■ **QUESTIONS ON THE MATERIAL**:
1 > Quote from the Phytophthora passage the part that opens with the words containing "Host range and" and closes with "clover in Australia.".
2 > Extend the Phytophthora passage, picking up after its last sentence.

■ **SOURCE TEXT**:

In the absence of nucleic acid sequences, a reasonably reliable distinction of P. cactorum from other Phytophthora species with similar morphology can be made with observation that the isolate in question (1) is homothallic, (2) has paragynous antheridia that arise from the parent hypha very close to - if not intertwined with - the oogonium stalk, (3) has plerotic and aplerotic oospores, and (4) produces caducous and conspicuously papillate sporangia with one apex and a short pedicel.  P. cactorum also produces chlamydospores when stressed. 

Two species possibly confused with P. cactorum based solely on morphological features are P. hedraiandra (compare: antheridia sessile or on very short stalks) and P. clandestina (compare: sporangia with multiple papillae and a conspicuous basal plug, stubbornly caducous until zoospore release, hyphal swellings common). Unlike P. cactorum, P. hedraiandra and P. clandestina can have both paragynous and amphigynous antheridial attachments.

Host range and geographic distribution of the various isolates can also be helpful.  P. cactorum has a wide range of plant hosts and occurs in temperate sites throughout the globe.  In contrast, P. hedraiandra is so far known only attacking rhodendron and viburnum plants in a few sites in Minnesota and Virginia (USA) and the Netherlands, Italy and Spain (Europe).  Similarly, P. clandestina has been found only attacking subterranean clover in Australia.

■ **AVAILABLE DATA**:
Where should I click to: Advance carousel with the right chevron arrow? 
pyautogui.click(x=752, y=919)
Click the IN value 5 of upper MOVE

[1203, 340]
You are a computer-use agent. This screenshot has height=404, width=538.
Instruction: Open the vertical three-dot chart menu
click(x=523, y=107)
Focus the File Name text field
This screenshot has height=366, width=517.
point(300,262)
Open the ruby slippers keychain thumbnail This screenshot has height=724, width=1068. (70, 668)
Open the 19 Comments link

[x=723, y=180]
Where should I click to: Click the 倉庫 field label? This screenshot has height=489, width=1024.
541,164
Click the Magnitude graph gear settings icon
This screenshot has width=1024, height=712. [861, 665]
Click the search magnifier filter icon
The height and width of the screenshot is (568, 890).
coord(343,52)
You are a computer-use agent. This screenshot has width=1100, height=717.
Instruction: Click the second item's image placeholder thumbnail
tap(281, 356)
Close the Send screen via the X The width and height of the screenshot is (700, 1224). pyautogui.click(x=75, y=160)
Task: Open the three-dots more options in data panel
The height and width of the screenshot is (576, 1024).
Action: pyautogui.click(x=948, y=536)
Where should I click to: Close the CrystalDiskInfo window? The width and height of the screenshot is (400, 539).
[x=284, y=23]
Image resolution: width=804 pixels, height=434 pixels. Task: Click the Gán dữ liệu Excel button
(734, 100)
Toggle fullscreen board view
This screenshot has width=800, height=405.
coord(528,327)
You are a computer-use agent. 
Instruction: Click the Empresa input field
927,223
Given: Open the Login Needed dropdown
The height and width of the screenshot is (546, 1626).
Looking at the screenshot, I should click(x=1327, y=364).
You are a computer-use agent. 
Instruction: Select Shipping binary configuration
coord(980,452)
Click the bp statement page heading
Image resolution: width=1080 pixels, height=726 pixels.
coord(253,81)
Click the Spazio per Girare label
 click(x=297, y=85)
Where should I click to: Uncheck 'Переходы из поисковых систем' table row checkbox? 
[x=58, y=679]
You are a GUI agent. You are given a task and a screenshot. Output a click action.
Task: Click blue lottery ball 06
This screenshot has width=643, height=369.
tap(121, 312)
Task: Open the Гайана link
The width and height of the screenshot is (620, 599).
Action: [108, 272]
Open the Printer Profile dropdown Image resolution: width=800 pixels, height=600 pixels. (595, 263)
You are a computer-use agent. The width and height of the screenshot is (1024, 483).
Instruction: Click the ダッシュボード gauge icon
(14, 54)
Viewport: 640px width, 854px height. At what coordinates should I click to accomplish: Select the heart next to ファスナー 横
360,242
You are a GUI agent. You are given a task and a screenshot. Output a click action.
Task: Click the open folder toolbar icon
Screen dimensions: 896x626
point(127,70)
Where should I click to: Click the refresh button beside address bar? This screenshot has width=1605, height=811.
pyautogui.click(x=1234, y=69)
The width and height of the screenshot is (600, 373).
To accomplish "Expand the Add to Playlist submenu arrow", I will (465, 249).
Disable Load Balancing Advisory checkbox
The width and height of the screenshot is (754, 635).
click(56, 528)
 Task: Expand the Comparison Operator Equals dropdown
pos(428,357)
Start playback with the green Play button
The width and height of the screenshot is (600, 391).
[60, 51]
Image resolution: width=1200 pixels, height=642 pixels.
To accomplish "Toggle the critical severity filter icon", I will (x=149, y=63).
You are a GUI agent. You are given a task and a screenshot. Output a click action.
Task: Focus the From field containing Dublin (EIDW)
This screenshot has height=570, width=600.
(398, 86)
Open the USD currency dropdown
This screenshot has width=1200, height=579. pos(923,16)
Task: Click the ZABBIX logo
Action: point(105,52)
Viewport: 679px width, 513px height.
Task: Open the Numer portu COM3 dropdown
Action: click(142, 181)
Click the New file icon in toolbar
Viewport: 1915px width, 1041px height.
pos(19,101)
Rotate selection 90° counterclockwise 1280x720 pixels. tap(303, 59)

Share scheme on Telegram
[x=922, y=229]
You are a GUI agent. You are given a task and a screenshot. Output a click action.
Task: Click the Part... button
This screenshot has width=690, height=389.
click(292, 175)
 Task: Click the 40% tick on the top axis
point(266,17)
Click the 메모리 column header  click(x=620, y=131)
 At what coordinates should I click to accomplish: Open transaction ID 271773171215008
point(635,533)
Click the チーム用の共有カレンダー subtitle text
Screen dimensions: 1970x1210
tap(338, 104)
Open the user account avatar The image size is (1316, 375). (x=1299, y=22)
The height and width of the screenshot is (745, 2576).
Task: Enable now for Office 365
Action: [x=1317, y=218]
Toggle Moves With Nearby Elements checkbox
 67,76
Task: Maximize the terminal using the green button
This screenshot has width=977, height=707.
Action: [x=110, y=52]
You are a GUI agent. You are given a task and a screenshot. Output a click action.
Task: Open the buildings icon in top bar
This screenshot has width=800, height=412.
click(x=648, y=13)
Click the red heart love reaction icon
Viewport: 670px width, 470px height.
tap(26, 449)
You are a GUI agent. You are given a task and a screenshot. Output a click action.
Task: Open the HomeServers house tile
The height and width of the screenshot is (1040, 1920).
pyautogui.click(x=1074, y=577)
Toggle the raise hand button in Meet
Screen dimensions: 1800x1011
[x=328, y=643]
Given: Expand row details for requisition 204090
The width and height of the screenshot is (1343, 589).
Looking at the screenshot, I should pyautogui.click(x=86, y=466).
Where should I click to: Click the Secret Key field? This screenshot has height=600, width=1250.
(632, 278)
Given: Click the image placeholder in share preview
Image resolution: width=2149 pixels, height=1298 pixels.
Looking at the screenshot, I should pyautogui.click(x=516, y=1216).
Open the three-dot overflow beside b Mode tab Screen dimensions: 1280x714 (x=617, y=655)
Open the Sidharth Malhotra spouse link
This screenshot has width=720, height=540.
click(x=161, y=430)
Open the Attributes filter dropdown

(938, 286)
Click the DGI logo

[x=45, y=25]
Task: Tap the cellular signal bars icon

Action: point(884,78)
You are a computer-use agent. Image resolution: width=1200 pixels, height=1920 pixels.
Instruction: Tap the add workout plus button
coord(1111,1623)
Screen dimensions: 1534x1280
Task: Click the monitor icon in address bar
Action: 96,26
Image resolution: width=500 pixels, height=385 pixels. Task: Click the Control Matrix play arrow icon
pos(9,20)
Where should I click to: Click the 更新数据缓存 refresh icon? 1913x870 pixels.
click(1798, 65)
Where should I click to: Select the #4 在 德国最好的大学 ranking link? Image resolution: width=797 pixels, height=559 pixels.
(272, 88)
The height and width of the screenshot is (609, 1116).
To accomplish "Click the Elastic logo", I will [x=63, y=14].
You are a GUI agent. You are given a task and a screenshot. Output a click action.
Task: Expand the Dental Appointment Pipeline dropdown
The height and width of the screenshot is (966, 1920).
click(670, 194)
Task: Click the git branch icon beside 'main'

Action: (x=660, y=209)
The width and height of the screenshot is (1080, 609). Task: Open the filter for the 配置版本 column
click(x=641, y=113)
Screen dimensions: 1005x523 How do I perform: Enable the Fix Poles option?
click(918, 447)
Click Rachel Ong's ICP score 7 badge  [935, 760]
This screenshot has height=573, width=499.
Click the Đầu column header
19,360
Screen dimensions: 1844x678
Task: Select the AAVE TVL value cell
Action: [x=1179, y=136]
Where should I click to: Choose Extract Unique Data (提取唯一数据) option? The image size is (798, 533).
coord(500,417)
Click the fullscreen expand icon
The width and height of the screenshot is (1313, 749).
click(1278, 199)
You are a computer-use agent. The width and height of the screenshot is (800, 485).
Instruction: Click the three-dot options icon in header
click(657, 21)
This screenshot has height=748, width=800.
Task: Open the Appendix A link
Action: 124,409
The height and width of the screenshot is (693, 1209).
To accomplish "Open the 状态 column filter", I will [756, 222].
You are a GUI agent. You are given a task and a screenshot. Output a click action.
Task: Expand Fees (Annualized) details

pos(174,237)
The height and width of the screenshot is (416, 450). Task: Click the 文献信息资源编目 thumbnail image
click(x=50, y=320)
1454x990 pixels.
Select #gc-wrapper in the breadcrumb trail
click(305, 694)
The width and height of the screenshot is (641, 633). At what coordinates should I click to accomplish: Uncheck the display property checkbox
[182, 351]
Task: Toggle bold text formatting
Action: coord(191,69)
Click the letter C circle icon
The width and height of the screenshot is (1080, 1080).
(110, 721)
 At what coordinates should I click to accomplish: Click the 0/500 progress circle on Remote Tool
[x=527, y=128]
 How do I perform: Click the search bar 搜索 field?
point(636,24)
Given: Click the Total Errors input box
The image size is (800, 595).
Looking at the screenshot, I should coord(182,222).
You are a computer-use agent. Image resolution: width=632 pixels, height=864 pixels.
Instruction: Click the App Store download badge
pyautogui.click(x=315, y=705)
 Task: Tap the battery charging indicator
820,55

■ **EXPECTED RESPONSES**:
1 >
Host range and geographic distribution of the various isolates can also be helpful.  P. cactorum has a wide range of plant hosts and occurs in temperate sites throughout the globe.  In contrast, P. hedraiandra is so far known only attacking rhodendron and viburnum plants in a few sites in Minnesota and Virginia (USA) and the Netherlands, Italy and Spain (Europe).  Similarly, P. clandestina has been found only attacking subterranean clover in Australia.

2 >
In the event that one starts first with nucleic acid sequences and then presumes to confirm ID by morphological features, the closest relative on the phylogenetic tree, P. pseudotsugae, has noncaducous, predominantly spherical sporangia and oospores that are up to 20%(= 5μm)  larger in diameter than those of P. cactorum.

Overall, P. cactorum is among those species of Phytophthora that can be readily identified by morphology from isolation plates. P. cactorum is the only one having exclusively paragynous antheridial attachment among all homothallic species producing caducous and conspicuously papillate sporangia with a short pedicel.